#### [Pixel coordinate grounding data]
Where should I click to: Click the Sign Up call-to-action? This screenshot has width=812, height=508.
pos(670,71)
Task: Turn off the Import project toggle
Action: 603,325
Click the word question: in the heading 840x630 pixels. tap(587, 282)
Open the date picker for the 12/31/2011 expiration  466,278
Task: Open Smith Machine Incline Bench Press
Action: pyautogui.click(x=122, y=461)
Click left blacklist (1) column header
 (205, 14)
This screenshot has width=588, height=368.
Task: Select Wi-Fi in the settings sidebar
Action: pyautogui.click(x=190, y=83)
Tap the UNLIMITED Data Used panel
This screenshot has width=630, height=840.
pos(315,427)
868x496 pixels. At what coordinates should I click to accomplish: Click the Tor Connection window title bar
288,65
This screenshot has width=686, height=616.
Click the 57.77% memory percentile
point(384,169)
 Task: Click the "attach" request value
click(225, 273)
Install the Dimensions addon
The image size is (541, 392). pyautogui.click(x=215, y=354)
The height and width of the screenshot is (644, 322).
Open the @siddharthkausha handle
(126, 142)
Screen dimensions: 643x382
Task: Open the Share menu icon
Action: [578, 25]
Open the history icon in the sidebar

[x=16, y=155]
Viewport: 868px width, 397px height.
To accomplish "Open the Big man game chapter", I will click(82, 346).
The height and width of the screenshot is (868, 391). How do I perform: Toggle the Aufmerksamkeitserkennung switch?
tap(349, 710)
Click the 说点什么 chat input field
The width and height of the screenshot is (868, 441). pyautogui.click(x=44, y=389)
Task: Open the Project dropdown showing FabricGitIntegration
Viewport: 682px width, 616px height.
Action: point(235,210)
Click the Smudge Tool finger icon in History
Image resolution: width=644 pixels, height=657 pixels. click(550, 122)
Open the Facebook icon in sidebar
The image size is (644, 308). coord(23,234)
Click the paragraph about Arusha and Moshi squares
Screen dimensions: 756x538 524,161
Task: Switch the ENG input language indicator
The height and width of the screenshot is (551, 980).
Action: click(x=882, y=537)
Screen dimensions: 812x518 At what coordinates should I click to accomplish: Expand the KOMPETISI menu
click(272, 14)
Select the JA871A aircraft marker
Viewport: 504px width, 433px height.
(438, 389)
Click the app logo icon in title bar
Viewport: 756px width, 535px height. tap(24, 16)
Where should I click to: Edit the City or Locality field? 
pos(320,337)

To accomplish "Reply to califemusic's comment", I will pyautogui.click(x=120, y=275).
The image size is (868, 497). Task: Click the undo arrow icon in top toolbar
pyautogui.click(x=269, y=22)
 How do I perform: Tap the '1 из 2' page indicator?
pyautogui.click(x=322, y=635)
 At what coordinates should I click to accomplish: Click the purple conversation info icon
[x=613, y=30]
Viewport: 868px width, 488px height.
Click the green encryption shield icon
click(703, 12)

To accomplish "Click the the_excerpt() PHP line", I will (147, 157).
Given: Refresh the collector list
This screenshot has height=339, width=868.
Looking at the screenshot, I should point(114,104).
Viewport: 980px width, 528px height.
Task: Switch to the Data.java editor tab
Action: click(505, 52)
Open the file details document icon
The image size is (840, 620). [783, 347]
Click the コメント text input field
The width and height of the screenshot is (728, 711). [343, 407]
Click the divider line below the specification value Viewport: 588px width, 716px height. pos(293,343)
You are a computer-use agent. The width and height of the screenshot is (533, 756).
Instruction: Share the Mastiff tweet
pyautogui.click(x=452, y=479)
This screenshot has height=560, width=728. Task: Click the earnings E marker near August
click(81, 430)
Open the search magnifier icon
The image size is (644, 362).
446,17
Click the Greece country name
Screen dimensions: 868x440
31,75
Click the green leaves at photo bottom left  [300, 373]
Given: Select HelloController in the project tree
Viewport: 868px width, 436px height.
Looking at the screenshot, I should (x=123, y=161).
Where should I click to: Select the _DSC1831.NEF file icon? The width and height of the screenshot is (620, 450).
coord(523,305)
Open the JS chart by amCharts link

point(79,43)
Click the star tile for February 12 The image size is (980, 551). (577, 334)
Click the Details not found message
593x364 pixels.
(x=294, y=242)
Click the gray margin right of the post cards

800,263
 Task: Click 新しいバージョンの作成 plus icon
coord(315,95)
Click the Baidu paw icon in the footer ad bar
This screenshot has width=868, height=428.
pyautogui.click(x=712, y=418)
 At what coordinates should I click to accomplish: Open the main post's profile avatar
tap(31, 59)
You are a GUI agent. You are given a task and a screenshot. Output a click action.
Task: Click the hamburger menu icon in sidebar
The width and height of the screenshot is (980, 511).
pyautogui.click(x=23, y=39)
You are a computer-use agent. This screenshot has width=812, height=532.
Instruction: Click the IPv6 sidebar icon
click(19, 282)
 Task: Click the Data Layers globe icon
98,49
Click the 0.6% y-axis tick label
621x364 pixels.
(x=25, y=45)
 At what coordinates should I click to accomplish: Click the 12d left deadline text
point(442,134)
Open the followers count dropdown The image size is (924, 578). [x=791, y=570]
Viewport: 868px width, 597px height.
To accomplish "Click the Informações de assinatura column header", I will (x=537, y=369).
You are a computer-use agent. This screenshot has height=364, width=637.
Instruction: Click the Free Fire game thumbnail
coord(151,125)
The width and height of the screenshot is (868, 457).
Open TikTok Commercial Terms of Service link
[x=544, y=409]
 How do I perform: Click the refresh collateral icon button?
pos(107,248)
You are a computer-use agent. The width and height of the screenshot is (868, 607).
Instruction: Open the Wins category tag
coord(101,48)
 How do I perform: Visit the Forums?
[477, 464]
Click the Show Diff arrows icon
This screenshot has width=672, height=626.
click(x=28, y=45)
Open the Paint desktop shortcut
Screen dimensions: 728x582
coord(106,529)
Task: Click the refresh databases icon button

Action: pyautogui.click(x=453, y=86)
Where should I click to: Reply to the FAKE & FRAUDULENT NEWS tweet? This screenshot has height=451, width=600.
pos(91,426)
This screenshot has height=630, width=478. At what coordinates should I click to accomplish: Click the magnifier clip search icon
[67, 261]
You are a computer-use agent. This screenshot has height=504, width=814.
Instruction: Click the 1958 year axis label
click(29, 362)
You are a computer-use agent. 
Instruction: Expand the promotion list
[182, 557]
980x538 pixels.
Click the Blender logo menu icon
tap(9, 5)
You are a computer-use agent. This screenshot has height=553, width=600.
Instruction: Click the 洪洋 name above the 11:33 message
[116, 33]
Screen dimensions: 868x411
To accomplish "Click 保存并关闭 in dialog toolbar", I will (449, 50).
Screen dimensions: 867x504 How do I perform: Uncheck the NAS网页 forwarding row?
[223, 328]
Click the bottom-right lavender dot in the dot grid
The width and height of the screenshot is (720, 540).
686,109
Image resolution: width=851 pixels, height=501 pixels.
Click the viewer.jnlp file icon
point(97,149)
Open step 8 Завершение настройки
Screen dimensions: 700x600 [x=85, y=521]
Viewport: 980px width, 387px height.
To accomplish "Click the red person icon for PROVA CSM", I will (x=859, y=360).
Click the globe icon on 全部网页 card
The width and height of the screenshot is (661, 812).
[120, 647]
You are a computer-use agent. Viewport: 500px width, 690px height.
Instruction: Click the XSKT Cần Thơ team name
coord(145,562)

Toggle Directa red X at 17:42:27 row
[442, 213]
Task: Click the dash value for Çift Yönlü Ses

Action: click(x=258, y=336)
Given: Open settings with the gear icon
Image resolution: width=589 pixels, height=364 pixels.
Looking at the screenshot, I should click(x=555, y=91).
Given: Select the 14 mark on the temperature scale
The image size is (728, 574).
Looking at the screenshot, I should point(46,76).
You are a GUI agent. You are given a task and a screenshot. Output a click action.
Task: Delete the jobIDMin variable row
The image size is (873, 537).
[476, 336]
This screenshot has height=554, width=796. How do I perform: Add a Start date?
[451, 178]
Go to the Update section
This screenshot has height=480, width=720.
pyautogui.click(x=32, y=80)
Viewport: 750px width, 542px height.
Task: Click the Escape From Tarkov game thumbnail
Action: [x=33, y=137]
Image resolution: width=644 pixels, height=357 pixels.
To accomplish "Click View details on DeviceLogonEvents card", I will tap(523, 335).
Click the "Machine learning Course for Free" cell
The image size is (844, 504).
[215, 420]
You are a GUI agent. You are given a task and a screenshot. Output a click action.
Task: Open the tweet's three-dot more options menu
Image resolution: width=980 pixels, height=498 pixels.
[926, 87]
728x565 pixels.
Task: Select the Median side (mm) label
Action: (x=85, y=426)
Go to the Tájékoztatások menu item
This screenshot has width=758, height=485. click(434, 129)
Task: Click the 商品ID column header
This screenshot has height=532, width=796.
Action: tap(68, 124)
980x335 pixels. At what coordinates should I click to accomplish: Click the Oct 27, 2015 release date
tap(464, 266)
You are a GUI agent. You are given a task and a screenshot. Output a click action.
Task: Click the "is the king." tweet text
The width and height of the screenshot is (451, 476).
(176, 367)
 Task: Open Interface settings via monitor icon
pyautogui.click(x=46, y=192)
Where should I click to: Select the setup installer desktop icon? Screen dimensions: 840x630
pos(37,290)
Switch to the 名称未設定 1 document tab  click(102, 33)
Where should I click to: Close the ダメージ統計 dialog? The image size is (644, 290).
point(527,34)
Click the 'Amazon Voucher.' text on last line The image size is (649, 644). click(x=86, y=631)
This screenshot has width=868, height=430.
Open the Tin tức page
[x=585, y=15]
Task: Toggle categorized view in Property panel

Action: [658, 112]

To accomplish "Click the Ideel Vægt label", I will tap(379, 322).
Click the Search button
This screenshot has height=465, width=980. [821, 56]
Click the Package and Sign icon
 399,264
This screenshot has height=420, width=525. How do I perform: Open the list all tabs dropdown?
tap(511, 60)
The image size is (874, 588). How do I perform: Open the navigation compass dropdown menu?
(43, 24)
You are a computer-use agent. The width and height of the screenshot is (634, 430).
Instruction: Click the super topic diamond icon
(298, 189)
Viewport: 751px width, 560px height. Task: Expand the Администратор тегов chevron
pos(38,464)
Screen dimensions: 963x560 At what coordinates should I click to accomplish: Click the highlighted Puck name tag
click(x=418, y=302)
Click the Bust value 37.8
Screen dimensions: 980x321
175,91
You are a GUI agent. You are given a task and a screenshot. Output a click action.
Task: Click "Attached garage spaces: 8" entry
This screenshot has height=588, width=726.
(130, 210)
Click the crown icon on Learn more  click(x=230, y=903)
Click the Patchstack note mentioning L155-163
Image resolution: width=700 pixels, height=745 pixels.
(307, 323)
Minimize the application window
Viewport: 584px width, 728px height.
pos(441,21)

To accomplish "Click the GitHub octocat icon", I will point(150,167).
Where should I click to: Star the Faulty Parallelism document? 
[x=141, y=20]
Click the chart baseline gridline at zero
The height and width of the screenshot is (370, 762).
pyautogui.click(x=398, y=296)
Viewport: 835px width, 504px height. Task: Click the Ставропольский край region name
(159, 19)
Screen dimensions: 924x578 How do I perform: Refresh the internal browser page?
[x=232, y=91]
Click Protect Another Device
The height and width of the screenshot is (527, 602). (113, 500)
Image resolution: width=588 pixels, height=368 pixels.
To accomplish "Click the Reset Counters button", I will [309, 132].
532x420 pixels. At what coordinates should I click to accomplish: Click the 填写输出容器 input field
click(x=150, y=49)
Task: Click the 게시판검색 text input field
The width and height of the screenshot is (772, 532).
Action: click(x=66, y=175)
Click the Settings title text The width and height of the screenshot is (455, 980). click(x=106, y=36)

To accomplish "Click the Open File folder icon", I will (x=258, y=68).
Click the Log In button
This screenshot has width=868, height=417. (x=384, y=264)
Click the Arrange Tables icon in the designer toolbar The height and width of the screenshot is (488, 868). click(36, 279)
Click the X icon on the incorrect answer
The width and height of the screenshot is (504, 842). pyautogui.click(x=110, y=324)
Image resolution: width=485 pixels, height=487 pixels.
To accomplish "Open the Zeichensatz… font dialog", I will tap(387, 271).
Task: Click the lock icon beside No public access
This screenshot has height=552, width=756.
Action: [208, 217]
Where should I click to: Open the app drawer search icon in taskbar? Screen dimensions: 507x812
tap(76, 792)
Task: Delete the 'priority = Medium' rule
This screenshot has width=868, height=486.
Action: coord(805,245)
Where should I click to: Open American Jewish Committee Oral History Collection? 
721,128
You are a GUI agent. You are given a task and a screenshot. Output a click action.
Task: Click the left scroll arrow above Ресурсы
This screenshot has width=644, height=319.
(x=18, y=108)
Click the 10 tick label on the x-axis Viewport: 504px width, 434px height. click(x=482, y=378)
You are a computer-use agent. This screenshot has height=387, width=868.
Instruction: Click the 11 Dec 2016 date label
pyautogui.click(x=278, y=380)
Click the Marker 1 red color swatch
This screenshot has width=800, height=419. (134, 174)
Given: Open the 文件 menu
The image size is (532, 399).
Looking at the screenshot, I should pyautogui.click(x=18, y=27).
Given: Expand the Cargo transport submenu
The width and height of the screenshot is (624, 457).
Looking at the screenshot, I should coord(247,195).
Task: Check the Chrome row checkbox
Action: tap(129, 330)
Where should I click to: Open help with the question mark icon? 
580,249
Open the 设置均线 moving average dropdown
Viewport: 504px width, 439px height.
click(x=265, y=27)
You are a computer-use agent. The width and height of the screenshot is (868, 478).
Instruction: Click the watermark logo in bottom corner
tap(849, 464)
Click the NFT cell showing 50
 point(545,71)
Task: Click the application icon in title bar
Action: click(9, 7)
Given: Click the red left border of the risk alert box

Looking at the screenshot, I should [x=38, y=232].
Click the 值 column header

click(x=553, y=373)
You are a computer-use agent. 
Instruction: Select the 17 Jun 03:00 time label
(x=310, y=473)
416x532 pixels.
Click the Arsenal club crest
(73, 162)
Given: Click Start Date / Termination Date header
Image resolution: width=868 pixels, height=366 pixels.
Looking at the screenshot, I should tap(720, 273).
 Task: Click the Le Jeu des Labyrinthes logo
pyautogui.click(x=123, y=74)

#### [WHAT TO WORK ON]
Your answer must be the lines above from the one containing "is (634, 430)." to the one containing "Click the crown", both included, restated word for word.

#### [ANSWER TO THE EXERCISE]
You are a computer-use agent. The width and height of the screenshot is (634, 430).
Instruction: Click the super topic diamond icon
(298, 189)
Viewport: 751px width, 560px height. Task: Expand the Администратор тегов chevron
pos(38,464)
Screen dimensions: 963x560 At what coordinates should I click to accomplish: Click the highlighted Puck name tag
click(x=418, y=302)
Click the Bust value 37.8
Screen dimensions: 980x321
175,91
You are a GUI agent. You are given a task and a screenshot. Output a click action.
Task: Click "Attached garage spaces: 8" entry
This screenshot has height=588, width=726.
(130, 210)
Click the crown icon on Learn more  click(x=230, y=903)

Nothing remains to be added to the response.